What is access control
Access control is the set of mechanisms that determine who (identity), what (resource), when (time), where (location), and under what conditions a user can access systems or data. Effective access control implements least privilege—users have only the minimum permissions needed for their job—and follows role-based or attribute-based models. Access control is foundational to confidentiality and compliance.
Why it matters
Weak access control causes most insider incidents and amplifies breach impact. If a compromised account has excessive permissions, an attacker gains broad access. Conversely, well-designed access control limits an attacker's lateral movement and data theft. Access control is also legally required by GDPR (data minimization), HIPAA (role-based access), PCI-DSS, and ISO 27001. Organizations with strong access control recover faster from incidents and face lower compliance costs.
Key points
Authentication (who you are) and authorization (what you can access) are distinct. MFA proves identity; RBAC defines what an authenticated user can do. Both are critical.
Access control must cover all layers: system level (OS user accounts), application level (database roles), network level (firewall ACLs), and data level (encryption + role-based decryption).
Access review is essential—over time, employees change roles, contractors leave, and permissions become stale. Review and revoke permissions quarterly. Automated access reviews (entitlement management) catch orphaned accounts faster than manual processes.
Access control preventing insider risk
A financial services firm implements RBAC where: customer service reps can view account balances but not transactions, fraud analysts can view transactions but not change them, treasury staff can initiate transfers but require dual approval. When a disgruntled CSR's credentials are compromised, an attacker can only view balances—not steal money. The dual-approval requirement on transfers further blocks the attack. Without role-based access control, a compromised account with admin rights could transfer millions. With it, damage is contained.
Common mistakes
- Granting admin access for convenience—users requesting elevated permissions for occasional tasks should use temporary elevated access (sudo, RBAC elevation with approval) instead of permanent admin status. This reduces the attack surface when their accounts are compromised.

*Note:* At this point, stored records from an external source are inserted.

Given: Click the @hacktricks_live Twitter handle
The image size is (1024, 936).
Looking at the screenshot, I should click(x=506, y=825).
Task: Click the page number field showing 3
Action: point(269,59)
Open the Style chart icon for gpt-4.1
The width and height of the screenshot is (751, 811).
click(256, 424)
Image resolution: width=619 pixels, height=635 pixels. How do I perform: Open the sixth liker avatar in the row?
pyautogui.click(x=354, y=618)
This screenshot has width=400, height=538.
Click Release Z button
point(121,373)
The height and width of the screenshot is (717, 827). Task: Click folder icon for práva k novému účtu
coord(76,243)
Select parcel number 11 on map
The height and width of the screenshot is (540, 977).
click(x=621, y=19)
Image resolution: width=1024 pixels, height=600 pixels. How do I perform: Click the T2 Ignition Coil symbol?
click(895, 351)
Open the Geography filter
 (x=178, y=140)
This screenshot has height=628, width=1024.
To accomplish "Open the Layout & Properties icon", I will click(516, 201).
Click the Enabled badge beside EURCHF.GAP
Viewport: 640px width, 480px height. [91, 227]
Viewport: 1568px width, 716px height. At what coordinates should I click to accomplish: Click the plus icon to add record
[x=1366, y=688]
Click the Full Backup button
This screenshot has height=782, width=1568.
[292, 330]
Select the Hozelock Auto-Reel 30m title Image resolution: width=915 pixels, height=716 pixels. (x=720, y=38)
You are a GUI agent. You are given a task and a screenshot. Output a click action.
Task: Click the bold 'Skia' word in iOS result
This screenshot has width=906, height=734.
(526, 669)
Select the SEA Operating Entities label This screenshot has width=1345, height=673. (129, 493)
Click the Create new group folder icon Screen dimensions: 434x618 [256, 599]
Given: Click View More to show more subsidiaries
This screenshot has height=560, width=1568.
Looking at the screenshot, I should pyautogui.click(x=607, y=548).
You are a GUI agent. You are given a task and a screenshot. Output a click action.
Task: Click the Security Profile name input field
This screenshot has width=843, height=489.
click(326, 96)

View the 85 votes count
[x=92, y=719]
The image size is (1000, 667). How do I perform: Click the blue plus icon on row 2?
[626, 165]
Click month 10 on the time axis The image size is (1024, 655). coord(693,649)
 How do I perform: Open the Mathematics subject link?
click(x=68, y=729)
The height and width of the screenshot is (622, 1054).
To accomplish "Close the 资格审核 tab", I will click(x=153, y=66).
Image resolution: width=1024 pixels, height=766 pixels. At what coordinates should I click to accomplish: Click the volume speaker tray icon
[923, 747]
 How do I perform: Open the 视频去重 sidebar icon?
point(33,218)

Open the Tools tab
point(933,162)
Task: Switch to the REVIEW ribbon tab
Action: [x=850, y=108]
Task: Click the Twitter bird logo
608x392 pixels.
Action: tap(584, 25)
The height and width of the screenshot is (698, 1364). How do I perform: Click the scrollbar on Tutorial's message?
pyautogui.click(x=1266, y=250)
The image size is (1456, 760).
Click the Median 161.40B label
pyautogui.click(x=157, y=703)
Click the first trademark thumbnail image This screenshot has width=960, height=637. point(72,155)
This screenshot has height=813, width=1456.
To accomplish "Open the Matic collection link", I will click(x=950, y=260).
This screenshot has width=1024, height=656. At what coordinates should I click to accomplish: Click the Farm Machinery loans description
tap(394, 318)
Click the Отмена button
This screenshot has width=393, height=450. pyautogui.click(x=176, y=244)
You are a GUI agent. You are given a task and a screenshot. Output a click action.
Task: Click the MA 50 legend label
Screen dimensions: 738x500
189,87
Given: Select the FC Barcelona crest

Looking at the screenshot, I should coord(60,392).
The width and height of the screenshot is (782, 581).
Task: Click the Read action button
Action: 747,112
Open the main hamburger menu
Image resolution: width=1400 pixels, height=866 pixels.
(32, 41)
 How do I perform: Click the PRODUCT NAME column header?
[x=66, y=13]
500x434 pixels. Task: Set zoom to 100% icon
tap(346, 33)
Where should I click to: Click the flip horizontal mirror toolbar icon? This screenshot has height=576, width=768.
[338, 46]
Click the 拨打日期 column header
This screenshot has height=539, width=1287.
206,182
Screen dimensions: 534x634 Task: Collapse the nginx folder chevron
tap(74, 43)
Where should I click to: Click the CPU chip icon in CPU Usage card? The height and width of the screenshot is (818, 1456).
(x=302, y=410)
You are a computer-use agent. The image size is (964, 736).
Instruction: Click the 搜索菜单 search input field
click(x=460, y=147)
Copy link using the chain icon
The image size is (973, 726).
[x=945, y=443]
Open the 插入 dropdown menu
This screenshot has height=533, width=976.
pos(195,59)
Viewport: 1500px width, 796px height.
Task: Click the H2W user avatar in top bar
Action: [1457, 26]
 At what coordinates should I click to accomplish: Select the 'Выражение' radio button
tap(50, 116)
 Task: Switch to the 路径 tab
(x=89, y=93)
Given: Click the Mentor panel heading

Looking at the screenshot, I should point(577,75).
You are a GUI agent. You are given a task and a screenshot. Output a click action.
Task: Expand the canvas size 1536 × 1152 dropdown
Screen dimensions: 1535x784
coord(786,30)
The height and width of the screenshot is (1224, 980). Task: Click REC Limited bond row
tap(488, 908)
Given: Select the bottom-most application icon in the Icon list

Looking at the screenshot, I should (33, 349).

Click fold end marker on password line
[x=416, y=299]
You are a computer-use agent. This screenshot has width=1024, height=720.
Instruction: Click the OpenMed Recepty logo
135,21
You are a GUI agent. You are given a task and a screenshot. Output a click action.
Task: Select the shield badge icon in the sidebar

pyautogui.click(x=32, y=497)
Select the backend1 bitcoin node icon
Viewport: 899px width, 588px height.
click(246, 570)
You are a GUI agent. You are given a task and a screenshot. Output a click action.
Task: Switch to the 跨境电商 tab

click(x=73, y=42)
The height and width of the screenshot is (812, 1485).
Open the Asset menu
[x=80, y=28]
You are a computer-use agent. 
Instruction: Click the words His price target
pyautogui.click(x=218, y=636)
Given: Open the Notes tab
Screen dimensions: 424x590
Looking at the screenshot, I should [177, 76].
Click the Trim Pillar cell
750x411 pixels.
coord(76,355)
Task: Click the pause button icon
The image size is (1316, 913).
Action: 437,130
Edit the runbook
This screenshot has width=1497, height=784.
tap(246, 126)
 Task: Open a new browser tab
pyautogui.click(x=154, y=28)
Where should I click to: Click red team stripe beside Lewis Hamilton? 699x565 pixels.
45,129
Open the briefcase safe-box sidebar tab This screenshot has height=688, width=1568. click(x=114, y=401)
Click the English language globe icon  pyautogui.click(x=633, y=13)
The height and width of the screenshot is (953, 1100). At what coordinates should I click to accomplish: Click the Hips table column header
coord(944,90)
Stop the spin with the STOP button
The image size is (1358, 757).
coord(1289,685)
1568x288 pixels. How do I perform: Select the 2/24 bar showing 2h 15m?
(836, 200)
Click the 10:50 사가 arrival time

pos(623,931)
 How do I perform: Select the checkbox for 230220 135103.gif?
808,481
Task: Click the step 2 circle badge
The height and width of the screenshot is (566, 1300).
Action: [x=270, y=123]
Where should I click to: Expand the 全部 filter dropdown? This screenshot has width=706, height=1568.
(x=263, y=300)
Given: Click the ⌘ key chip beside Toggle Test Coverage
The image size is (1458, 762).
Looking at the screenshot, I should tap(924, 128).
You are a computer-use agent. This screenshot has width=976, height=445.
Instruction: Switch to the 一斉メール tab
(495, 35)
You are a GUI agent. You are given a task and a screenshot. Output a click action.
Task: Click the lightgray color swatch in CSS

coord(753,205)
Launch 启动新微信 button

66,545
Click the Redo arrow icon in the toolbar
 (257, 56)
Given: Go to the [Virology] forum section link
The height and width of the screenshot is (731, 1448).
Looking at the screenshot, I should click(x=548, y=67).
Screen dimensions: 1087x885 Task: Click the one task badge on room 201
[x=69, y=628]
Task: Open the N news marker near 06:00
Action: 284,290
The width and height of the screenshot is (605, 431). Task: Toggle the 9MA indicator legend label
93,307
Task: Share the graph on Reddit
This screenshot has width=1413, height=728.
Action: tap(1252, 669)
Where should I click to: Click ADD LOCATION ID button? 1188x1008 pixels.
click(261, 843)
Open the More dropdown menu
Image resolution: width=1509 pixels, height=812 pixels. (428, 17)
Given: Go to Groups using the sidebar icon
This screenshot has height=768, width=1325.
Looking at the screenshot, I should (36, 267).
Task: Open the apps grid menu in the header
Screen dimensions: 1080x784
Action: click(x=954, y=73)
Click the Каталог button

- No access review or recertification—organizations that don't periodically review access end up with orphaned accounts (ex-employees still active) and permission creep (users with roles they've outgrown). Implement quarterly access reviews.
- Conflicting duties not separated—same person should not approve their own requests or approve payments they initiated. Segregation of duties is a control that requires access policy design, not just permission management.
Related services
This concept may be related to services such as:
Frequently asked questions
What's the difference between RBAC and ABAC?
RBAC (Role-Based Access Control) defines permissions by role: all managers get the same permissions. ABAC (Attribute-Based Access Control) is more granular, using attributes like department, location, time, and data classification: a manager in Finance can access customer data before 5pm, but a manager in Marketing cannot. ABAC is more flexible but complex to manage. Most organizations start with RBAC and move toward ABAC for sensitive data.
How often should we review access?
Minimum: quarterly. Some organizations review monthly for sensitive systems. Annual review is insufficient—permissions drift quickly. Automated tools that flag unused access or segregation-of-duties violations help. When an employee changes roles, access review should happen within days, not weeks.
What about temporary access (contractors, consultants)?
Temporary access should be time-limited and rights-limited: grant only the permissions needed, set an expiration date, and require re-approval for extensions. Automate revocation at expiration. Many breaches involve contractor accounts that were never disabled after engagement ended.